Where Does the Issue Go From Here?
Geisler discusses how Licona needs to retract his view—basically a summary of everything that has happened. However, here are my hopes on where this issue will go from here. As another scholar has stated, Geisler should be brought before an authority/reputable organization and have them examine multiple testimonies and ask Geisler to address these. If he refuses the organization should offer a public statement censuring him. This way, in a sense, Geisler will be subjected to church discipline. This isn’t the Geisler-Licona controversy anymore. In light of Geisler’s recent behavior this should be better understood as the Geisler controversy.

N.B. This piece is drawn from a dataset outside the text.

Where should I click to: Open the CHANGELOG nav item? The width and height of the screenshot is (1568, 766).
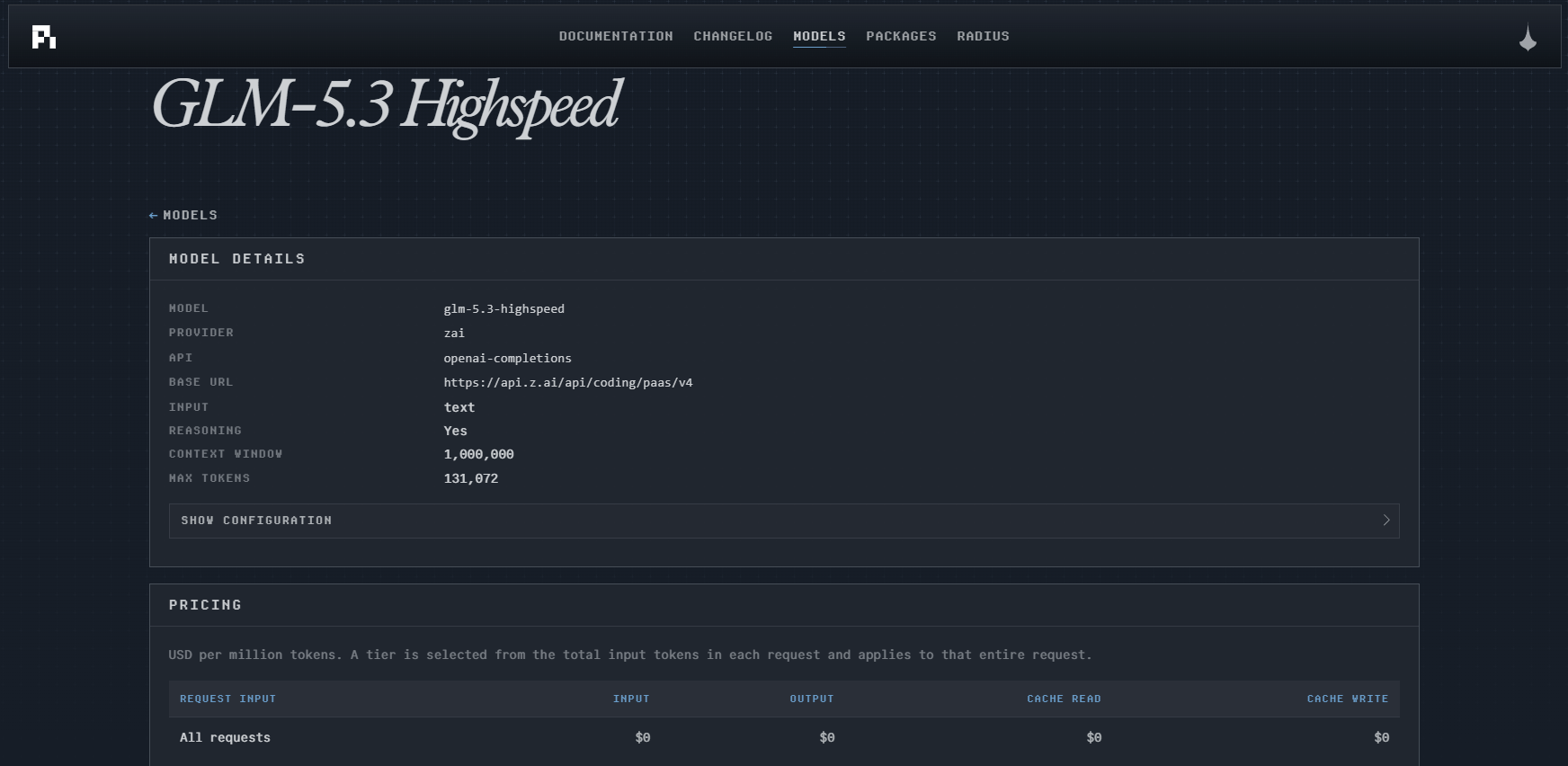[733, 36]
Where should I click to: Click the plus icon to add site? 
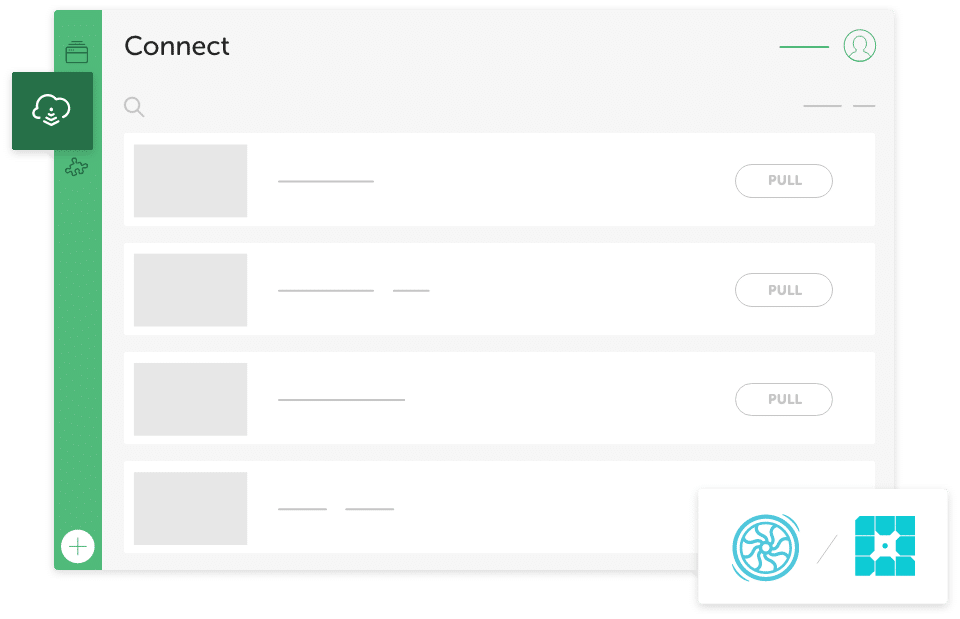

 Norm Geisler, Ethics: Alternatives and Issues (Grad Rapids, MI: Zondervan, 1971), 220-23.
 I have not been able to verify the use of Scriptures in the second edition yet but I will add an amended note with a date here when I have verification. Geisler uses Ex. 21.22 (p. 218) to argue that unborn babies are not fully human.
 This whole point was brought to my attention from another scholar.
 The following is a list of scholars who have publicly supported Licona. This statement says, “We the undersigned are aware of the above stated position by Dr. Michael Licona, including his present position pertaining to the report of the raised saints in Matthew 27: He proposes that the report may refer to a literal/historical event, a real event partially described in apocalyptic terms, or an apocalyptic symbol. Though most of us do not hold Licona’s proposal, we are in firm agreement that it is compatible with biblical inerrancy, despite objections to the contrary. We are encouraged to see the confluence of biblical scholars, historians, and philosophers in this question.” Signed by W. David Beck, Ph.D., Craig Blomberg, Ph.D., James Chancellor, Ph.D., William Lane Craig, D.Theol., Ph.D., Jeremy A. Evans, Ph.D., Gary R. Habermas, Ph.D., Craig S. Keener, Ph.D., Douglas J. Moo, Ph.D., J. P. Moreland, Ph.D., Heath A. Thomas, Ph.D., Daniel B. Wallace, Ph.D., William Warren, Ph.D., and Edwin M. Yamauchi, Ph.D
 I have no verification of who these five presidents are but let’s guess Paige Patterson, Chuck Kelly, Al Mohler, Phil Roberts, and Joe Holden. (If these are not correct the I hope Geisler states who they are).
 See William Lane Craig and Paul Copan, Will The Real Jesus Please Stand Up? (Grand Rapids, MI: Baker, 1998), 164-65. Additionally, on September 2 someone posted a video of Craig’s position on Geisler’s Facebook page (accessed December 23, 2011). You may view the YouTube video here. (Edit: 12/26/11 21:29) This video is Craig’s debate with Hector Avalos. He also agrees with Licona’s position regarding the saints of Matthew 27 (“I don’t know”) in his debates with Hitchens and James Crossley.
 The primary charges would be for his bullying tactic. There is an overwhelming amount of evidence supporting this (emails, [legal] audio recordings, etc.). This would not only include Licona but other individuals whose stories and information have yet to be made public.